State lawmakers changed the Illinois Vehicle Code for 2012 to regulate how municipalities tow vehicles after an arrest for driving under the influence. The police practice of towing a vehicle after a DUI arrest has been generally unregulated by state law until now. In the past, each city had its own procedures for towing, the imposition of fees, and administrative hearings to contest the fees. Basically, it was a game with no rules except the city would always win.
The new law is found at 625 ILCS 5/11-208.7. The statute establishes all the reasons why a vehicle may be towed, such as where it was used in the commission of a criminal offense. Additionally, the statute provides the minimum requirements for notifying the vehicle’s owner in cases where someone other than the owner was driving the vehicle and was arrested for DUI. And it provides the minimum requirements of due process where a person wants to contest the impoundment and fees.
One of the requirements is that the hearing officer must be a licensed attorney with at least three years experience. This is a much-needed requirement. I represented a client once in an administrative hearing with a village that towed my client’s vehicle after a DUI. The hearing officer who presided over the hearing was none other than the town mayor, who just argued with me as to why his village should be able to keep my client’s money.

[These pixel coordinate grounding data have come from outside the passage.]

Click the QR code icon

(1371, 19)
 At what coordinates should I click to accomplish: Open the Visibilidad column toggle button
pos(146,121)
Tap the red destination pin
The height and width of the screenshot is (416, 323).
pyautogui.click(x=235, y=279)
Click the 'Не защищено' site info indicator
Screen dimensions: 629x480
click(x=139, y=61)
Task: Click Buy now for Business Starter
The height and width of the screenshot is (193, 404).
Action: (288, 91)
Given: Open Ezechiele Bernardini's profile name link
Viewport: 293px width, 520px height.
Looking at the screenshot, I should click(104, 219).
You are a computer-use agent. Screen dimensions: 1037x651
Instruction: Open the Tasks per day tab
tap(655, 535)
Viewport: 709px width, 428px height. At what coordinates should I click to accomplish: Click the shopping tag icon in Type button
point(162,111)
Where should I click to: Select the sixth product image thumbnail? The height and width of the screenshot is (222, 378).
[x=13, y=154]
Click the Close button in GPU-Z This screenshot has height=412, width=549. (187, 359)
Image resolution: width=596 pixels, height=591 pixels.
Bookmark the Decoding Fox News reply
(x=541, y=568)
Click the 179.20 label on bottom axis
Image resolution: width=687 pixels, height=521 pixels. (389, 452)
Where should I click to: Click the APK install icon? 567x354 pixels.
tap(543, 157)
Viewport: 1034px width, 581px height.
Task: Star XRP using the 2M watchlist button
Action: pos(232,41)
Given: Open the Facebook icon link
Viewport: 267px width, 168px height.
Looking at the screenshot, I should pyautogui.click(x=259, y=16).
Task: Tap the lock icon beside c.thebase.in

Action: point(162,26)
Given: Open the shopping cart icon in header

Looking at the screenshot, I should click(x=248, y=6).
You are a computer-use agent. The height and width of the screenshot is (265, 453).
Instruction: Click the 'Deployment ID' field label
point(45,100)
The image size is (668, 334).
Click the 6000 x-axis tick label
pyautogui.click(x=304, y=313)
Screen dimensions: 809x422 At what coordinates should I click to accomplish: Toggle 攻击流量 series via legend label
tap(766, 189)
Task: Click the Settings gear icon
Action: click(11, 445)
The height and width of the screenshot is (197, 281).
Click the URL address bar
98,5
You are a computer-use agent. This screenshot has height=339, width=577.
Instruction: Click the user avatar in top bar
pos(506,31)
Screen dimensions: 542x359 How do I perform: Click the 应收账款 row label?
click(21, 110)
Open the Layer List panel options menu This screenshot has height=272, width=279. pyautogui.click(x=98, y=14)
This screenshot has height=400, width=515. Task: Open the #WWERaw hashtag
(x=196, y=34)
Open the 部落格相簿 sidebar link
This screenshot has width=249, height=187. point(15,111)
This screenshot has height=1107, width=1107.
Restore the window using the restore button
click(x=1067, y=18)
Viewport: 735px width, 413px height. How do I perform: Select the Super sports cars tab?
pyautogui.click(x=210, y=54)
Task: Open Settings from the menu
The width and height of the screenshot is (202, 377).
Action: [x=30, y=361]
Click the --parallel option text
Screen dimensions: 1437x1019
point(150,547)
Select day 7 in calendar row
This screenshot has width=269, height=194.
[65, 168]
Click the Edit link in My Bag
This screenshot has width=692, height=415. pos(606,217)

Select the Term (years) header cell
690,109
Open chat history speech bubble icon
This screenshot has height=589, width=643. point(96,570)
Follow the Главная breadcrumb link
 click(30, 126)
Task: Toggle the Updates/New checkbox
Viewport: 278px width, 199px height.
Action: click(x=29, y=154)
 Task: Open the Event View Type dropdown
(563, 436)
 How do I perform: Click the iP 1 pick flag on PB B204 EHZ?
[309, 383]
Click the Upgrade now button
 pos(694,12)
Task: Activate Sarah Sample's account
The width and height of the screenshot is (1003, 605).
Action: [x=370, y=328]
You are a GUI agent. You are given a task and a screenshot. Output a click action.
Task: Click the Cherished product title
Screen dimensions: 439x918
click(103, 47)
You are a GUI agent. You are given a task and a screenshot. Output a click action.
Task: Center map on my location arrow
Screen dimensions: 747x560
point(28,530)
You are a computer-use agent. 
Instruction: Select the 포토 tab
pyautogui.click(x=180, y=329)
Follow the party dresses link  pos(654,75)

The new statute provides a method for appealing an adverse ruling, too.
But not all parts of the new law favor the vehicle’s owner. The police are required only to make a “reasonable” attempt to notify the owner, and what is “reasonable” is undefined. Hypothetically, the owner may never be aware of the impoundment and lose the vehicle.
The statute provides a strict timeline in which the vehicle must be retrieved otherwise it is forfeited to the municipality. The law says that the owner must retrieve the vehicle prior to 35 days:
Vehicles not retrieved from the towing facility or storage facility within 35 days after the administrative hearing officer issues a written decision shall be deemed abandoned and disposed of in accordance with the provisions of Article II of Chapter 4 of this Code.
625 ILCS 5/11-208.7(h).
And the last section of the statute adds a penalty that did not exist before. In cases where the vehicle is towed and stored in impound for a long period of time, the towing and storage fees can be several thousand dollars. Often, these fees are greater than the value of the vehicle, and so the owner decides to leave it.
But the new statute says that even where the person has given up the vehicle rather than pay the towing and storage fees, the municipality can sue him for the total. This provision, in effect, allows the town to get paid twice: once for selling the vehicle at auction, and twice for the fees.
Read the paragraph:
Unless stayed by a court of competent jurisdiction, any fine, penalty, or administrative fee imposed under this Section which remains unpaid in whole or in part after the expiration of the deadline for seeking judicial review under the Administrative Review Law may be enforced in the same manner as a judgment entered by a court of competent jurisdiction.
625 ILCS 5/11-208.7(i).
On balance, the statute is good because it provides some minimal protections to the owner that were lacking before (see my example of the town mayor acting as hearing officer yet arguing on behalf of his village). But as with all DUI statutes, it provides powerful laws to the municipal seeking to seize a person’s property.
One issue that may be problematic with the use of an attorney as a hearing officer is the fact that the attorney would presumably get paid by the municipality. It is a conflict of interest for an attorney to act as a judge in a dispute between two parties where he is being compensated by one of the parties.
But no one asked me for my opinion before this became the law.